十姉妹
十姉妹は大勢で仲良く暮らす鳥さんです。

十姉妹ってどんな鳥さん?

文鳥と同じように、フィンチ類の代表選手といえるのが十姉妹。 初心者でも飼いやすく、手乗りにもできるし、巣引き(繁殖)も楽しめる鳥さんです。

身体のしくみ

十姉妹は文鳥と同じフィンチ類。まっすぐなくちばしが特徴です。ただし、羽色(カラー)は十姉妹の方が豊富で、模様により「一文字(いちもんじ)」や「時雨傘(しぐれがさ)」、「更紗(さらさ)」、「京美人(きょうびじん)」といった日本らしい名称がついています(一文字は背中に三日月の模様がある十姉妹、時雨傘は頭と背中に丸い斑点がある十姉妹、更紗は背中に小さな丸い斑点がある十姉妹、京美人はくちばしだけが真っ黒な白十姉妹です)。

文鳥やほかの鳥類と同じように、乱暴に扱ってはいけません。また、室内に放して遊ばせるときは、室内を汚されて当然と思ってください。鳥類は、排泄物を長時間ためることができない身体のしくみを持っていますので、遊ばせている最中に排泄することがあります。

十姉妹
「十姉妹」という名前は、彼らが大勢で仲良くしている姿からついたと言われています。みなさんもペットショップに行ったら見てみてください。十姉妹の鳥かごでは誰かがいじめられたりすることなく、大勢いても仲良くしている姿が見られます。
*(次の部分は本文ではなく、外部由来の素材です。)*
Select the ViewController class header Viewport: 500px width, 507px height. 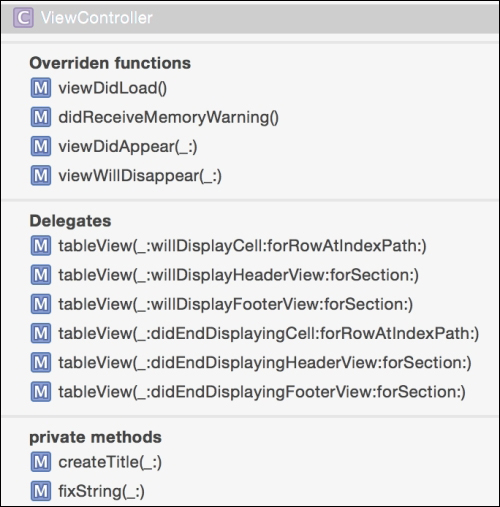tap(250, 18)
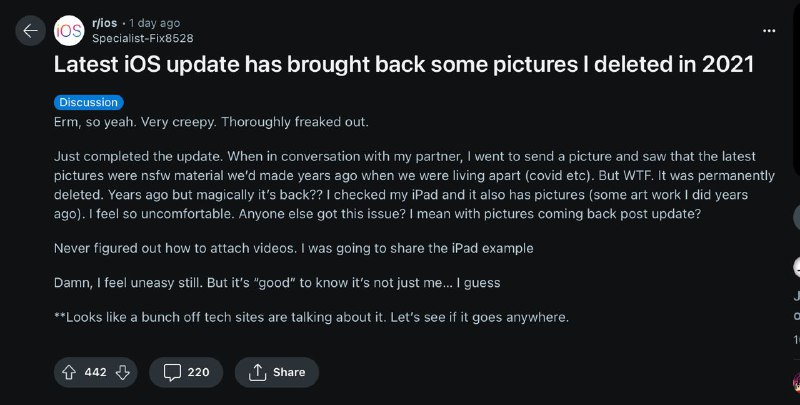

十姉妹の寿命は約8年。けれども、10年以上生きる子も少なくありませんので、飼う場合には10年以上一緒に暮らせるかどうかを考えましょう。十姉妹は大勢で暮らすことを好む鳥さんですので、1匹で飼うことはあまり勧められません。けれども、ペアで飼えば巣引きをする可能性が高いので、十姉妹まかせにしていれば増えていくことでしょう。飼うときには、将来的に巣引きをするかどうかも考え、ペアで飼うか同性同士を飼うか決めるようにしましょう。
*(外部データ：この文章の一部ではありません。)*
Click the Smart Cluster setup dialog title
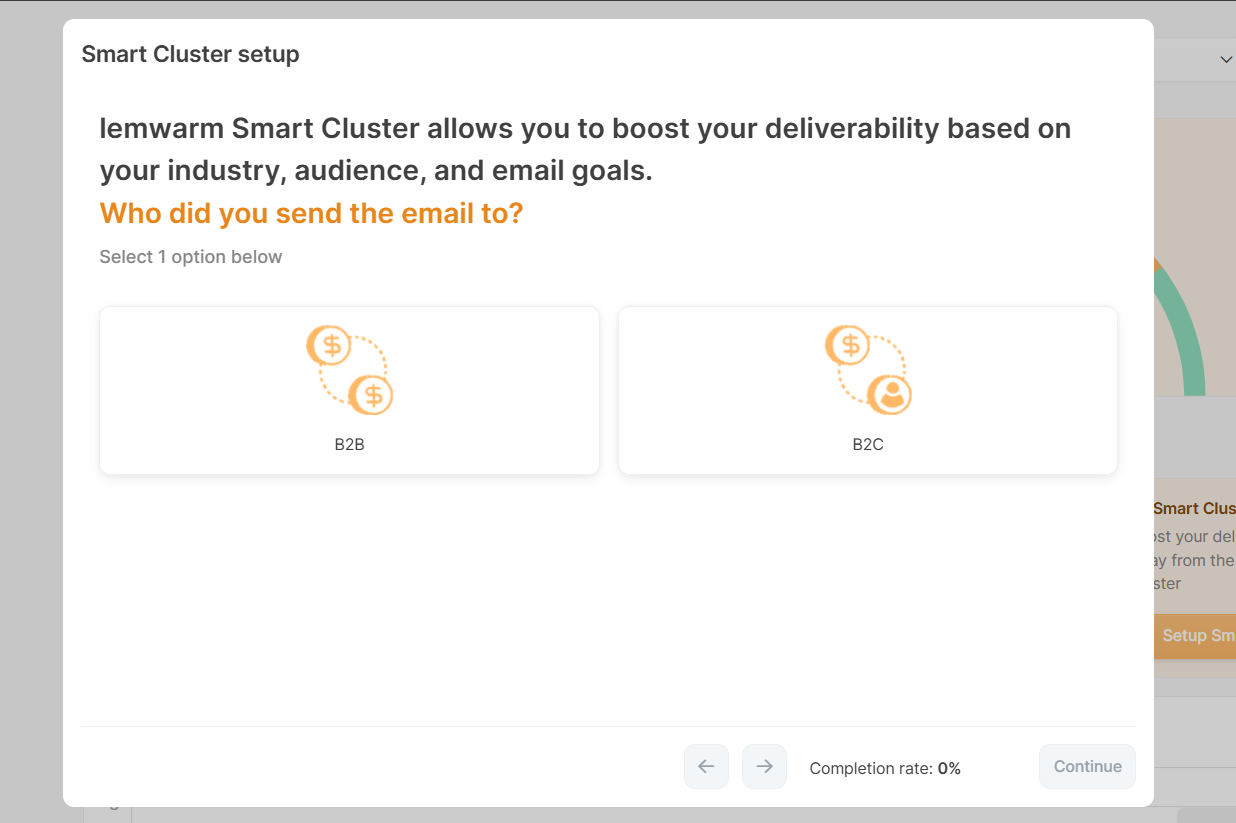Image resolution: width=1236 pixels, height=823 pixels. (x=190, y=54)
十姉妹は「仮の母親」としても活躍する鳥さんです。巣引きが得意な子育て名人なため、ほかの鳥さんの卵を抱かせ、育てさせることができます。ペットとして飼う場合にはお願いすることはないかもしれませんが、ほかの鳥類のブリーダーさんには、十姉妹を仮の母親として子育てをお願いすることがあるようです。

十姉妹も文鳥のように、「チュンチュン」と例えられるスズメのような鳴き方をします。インコ類に比べれば声が小さいため、ご近所への騒音(鳴き声)を気にしている方でも飼いやすいと言えるでしょう。でも、どんなに小さい音であっても、鳴き声がご近所に迷惑をかけるおそれはありますので、飼い始めたら自分からご近所の方に十姉妹を飼ったことを伝えておくといいでしょう。ご近所付き合いが円満に行えていれば、ペットの騒音による苦情はかなり防ぐことができます。
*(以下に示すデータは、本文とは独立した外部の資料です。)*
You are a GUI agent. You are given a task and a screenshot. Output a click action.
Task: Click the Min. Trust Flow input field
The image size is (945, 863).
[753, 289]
十姉妹も他の鳥さんと同じで、室内での事故というのが少なくありません。室内に放して遊ばせるときには、踏んでしまったり、ドアに挟んでしまったりしないよう、注意してください。また、時間に余裕の無いときには室内に放すことは勧められません。ゆったりした気分で十姉妹に十分な注意ができる状態で遊ばせましょう。